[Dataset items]
──────────

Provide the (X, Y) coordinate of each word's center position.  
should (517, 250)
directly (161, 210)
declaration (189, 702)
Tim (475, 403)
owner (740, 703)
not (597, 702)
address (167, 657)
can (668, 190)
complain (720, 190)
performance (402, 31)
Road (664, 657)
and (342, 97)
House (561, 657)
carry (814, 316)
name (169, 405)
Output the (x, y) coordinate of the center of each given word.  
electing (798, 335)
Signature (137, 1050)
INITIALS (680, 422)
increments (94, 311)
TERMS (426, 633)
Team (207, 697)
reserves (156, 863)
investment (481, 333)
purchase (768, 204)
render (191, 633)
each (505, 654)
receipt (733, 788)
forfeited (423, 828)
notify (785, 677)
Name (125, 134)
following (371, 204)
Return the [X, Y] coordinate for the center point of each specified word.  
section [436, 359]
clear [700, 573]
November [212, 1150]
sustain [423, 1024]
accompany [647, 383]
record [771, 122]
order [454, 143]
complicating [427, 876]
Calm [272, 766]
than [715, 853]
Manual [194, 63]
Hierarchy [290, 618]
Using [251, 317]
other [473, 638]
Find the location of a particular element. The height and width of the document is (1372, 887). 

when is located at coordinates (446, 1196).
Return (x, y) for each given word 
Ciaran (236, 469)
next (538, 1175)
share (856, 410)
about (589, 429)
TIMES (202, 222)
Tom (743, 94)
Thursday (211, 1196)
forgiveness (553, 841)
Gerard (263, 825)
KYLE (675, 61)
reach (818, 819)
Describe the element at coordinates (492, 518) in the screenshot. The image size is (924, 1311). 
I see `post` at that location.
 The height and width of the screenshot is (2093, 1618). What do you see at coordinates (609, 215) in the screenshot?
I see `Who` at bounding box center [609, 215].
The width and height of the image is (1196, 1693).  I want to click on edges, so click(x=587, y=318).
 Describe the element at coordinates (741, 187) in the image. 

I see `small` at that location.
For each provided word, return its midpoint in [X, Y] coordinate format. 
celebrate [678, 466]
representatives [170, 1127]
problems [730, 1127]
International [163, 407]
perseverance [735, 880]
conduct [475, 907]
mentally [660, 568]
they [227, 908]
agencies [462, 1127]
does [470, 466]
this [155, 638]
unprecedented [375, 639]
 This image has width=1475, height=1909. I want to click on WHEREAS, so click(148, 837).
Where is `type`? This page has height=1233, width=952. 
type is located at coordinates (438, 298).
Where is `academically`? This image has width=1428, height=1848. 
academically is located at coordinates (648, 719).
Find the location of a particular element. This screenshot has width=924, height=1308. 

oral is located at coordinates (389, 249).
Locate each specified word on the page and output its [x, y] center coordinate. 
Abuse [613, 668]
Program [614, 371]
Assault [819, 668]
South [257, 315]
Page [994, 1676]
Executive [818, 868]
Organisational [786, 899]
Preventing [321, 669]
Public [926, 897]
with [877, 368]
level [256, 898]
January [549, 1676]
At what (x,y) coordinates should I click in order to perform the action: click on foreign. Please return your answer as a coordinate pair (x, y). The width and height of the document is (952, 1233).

──────────

## What the task requires
Return, without any change, the lines of the records starting with the line that contains "not (597, 702)" and going on through the line that contains "Calm [272, 766]", both of those lines included.

## Worked answer
not (597, 702)
address (167, 657)
can (668, 190)
complain (720, 190)
performance (402, 31)
Road (664, 657)
and (342, 97)
House (561, 657)
carry (814, 316)
name (169, 405)
Output the (x, y) coordinate of the center of each given word.  
electing (798, 335)
Signature (137, 1050)
INITIALS (680, 422)
increments (94, 311)
TERMS (426, 633)
Team (207, 697)
reserves (156, 863)
investment (481, 333)
purchase (768, 204)
render (191, 633)
each (505, 654)
receipt (733, 788)
forfeited (423, 828)
notify (785, 677)
Name (125, 134)
following (371, 204)
Return the [X, Y] coordinate for the center point of each specified word.  
section [436, 359]
clear [700, 573]
November [212, 1150]
sustain [423, 1024]
accompany [647, 383]
record [771, 122]
order [454, 143]
complicating [427, 876]
Calm [272, 766]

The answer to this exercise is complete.